The Cisco ONE announcement has something for everyone. There is an OpenFlow component; there is a reaffirmation of Cisco’s support of overlay networks; and then, maybe most interesting, there is onePK, an improved way of “scripting” network administration tasks and an SDN approach you might call “make the most out of what you already have.” That all sounds like a laudable goal, but what does it really mean?
SDN motivation comes in many forms from a revolutionary restructuring of the network equipment business to an improvement over today’s scripting solutions. The most important problems thought to be addressed by SDN solutions tend to concern improving network management automation (e.g., provisioning virtual networks, on demand). Thus onePK, which centers on improving today’s automation via scripting, is an understandable offering.
This leads directly to the seemingly simple question “what does it mean to script a switch?” It’s actually a really complicated question, with an uncertain answer (at least for me). Switches are communication appliances but defined very differently from conventional server applications. A switch is defined by the protocols supported (e.g., routing protocols) but little is said about how that support is implemented (the focus is on the ends, not the means) or how the internal state of the switch reflects these actions. Switches respond automatically to local changes in network topology (e.g., to assure there aren’t forwarding loops) and indirectly to non-local changes through the messages received by adjacent switches. Scripting is a way to read and write some of the internal state of the switch, but what exactly does that have to do with the state of the network?

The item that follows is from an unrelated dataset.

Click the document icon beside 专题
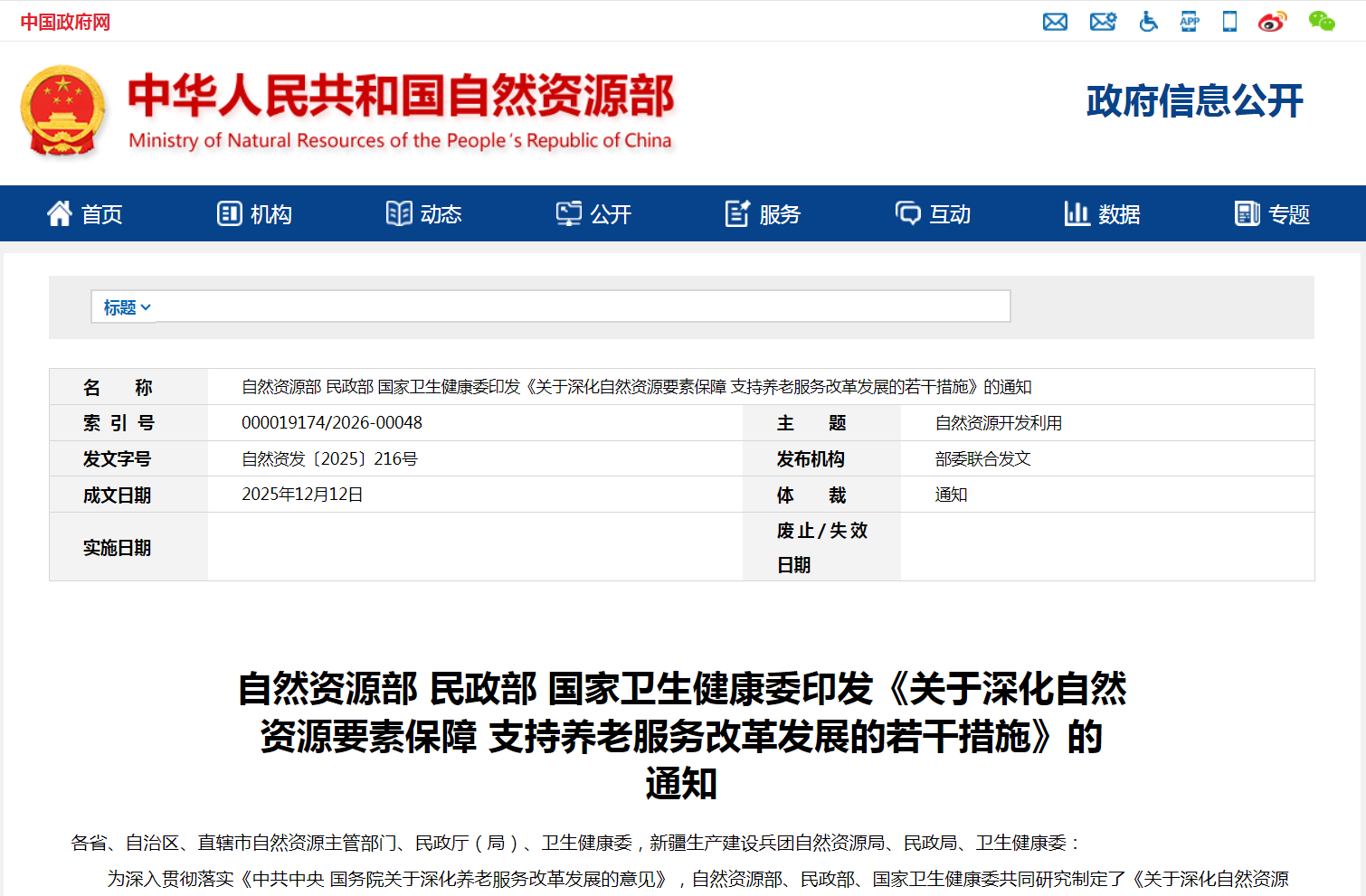This screenshot has width=1366, height=896. pos(1248,212)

Switches are programmed in the “management plane.” Much of this is to define network specific policies: how important are various flows, what flows are permitted and which prohibited, and so on. These policies in turn become the means by which the switch reacts to new flows, and local and distant changes in the network. Many CLI commands are used to change or query these policies. But the goal of SDN goes much further. Through our SDN system we would like to literally control the state of the network (that’s certainly the result of direct use of OpenFlow). Most CLI commands are one big step removed and deal with the policy definitions, not the network state directly.

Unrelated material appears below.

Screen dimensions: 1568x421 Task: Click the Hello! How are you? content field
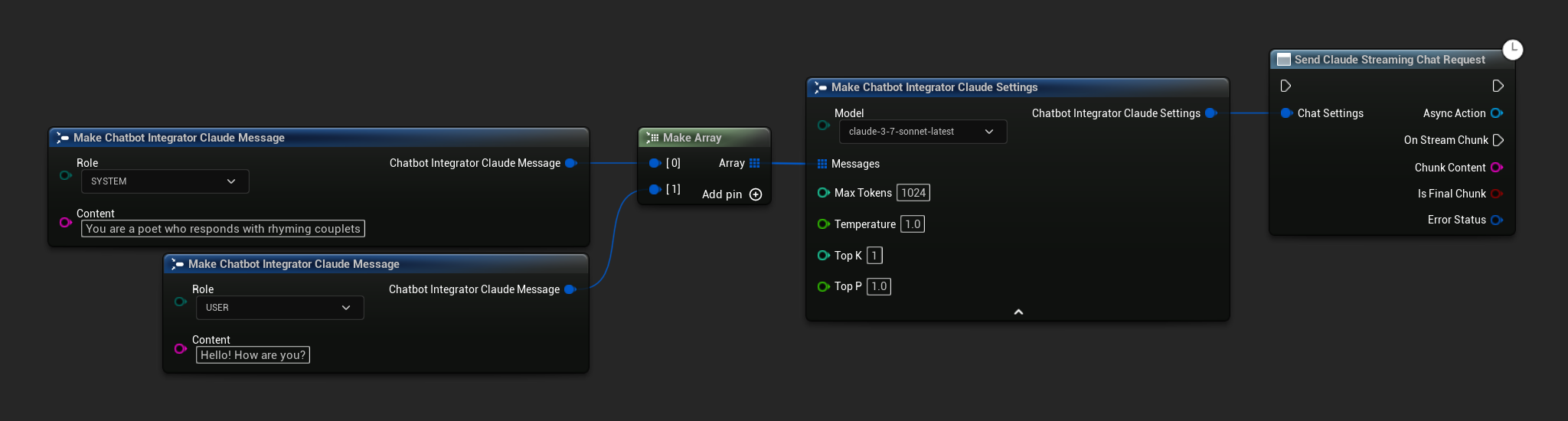tap(253, 355)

Is that a fatal flaw with onePK? That too is unclear to me. It depends I guess on how much we want to do differently with our SDN approach. onePK is a great way of making existing solutions better (think of it as programmatic CLI scripting). Many of the practical (certainly enterprise) applications of SDN solutions have been for tasks that onePK can probably solve. So I’m personally all for the approach, certainly to the point where the limitations are better understood. There is a lot of valuable IP and knowledge embedded in today’s network systems that will have to be recreated in an OpenFlow solution, not to mention the formidable problem of designing an OpenFlow controller that balances complexity, availability, distribution and performance. We won’t see OpenFlow replacements for today’s network systems soon or maybe ever (that’s OK, that’s not the intent). onePK asks the question of how far we can improve today’s network systems with better scripting. It’s an important question.